Let $\mu(n)$ the Möbius function, see it definition in this Wikipedia, and we define for $0<x<1$ $$f(x):=\sum_{n=1}^\infty\frac{\mu(n)}{n}x^n.\tag{1}$$
This morning I was drawing with the help of Wolfram Alpha online calculator some graphs for $$f_N(x):=\sum_{n=1}^N\frac{\mu(n)}{n}x^n$$ and their derivatives. Play with these codes for different values of $N=2000,5000,..,10000$:
plot sum mu(n)/n t^n, from n=1 to 10000, for 0<t<1
plot sum mu(n) t^(n-1), from n=1 to 5000, for 0<t<1
plot sum (n-1)mu(n) t^(n-2), from n=1 to 5000, for 0<t<1
From this experiments, and since we know the derivative test, see this Wikipedia I believe that the function $f(x)$ defined in $(1)$ for $0<x<1$ has a maximum around at $x\approx 0.6$.

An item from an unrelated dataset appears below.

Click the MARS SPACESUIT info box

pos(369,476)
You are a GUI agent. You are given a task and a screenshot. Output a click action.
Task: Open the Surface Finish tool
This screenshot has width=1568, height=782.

Question. Is it possible to prove that $$\sum_{n=1}^\infty\frac{\mu(n)}{n}x^n,$$ defined for reals $0<x<1$, has such maximum in this interval? Many thanks.
Appendix. Similar experiments can be done with other arithmetic function, and closely related, the Liouville function
plot sum LiouvilleLambda(n)/n t^n, from n=1 to 1000, for 0<t<1
and the difference between both functions:
plot sum (mu(n)-LiouvilleLambda(n))/n t^n, from n=1 to 5000, for 0<t<1
$$f(x) = \sum_{n=1}^\infty \frac{\mu(n)}{n}x^n, \qquad f_N(x) = \sum_{n=1}^N \frac{\mu(n)}{n}x^n$$ We have the trivial bound $|f(x)-f_N(x)| < \frac{1}{1-x^N}$
And the same for the derivatives, so the behavior on $[0,a],a < 1$ is not complicated, and we can evaluate numerically and find the maximum an minimum.
The problem is to show $\lim_{x \to 1} f(x) =0$ and to find a bound of the form $|f(x)| < \frac{A}{|\ln(1-x)|}$.
To achieve this, use the summation by parts, some bounds for $(1-x)\sum_{n=2}^\infty \frac{x^n}{\ln^k n}$ and the PNT in the form $|\sum_{n= N}^\infty \frac{\mu(n)}{n}| < \frac{C}{\ln^k N}$ (that's the complicated part).
Once this is done, you'll get that the minimum and maximum is in $[0,a]$ for some $ a < 1$ and you'll be able to evaluate it numerically.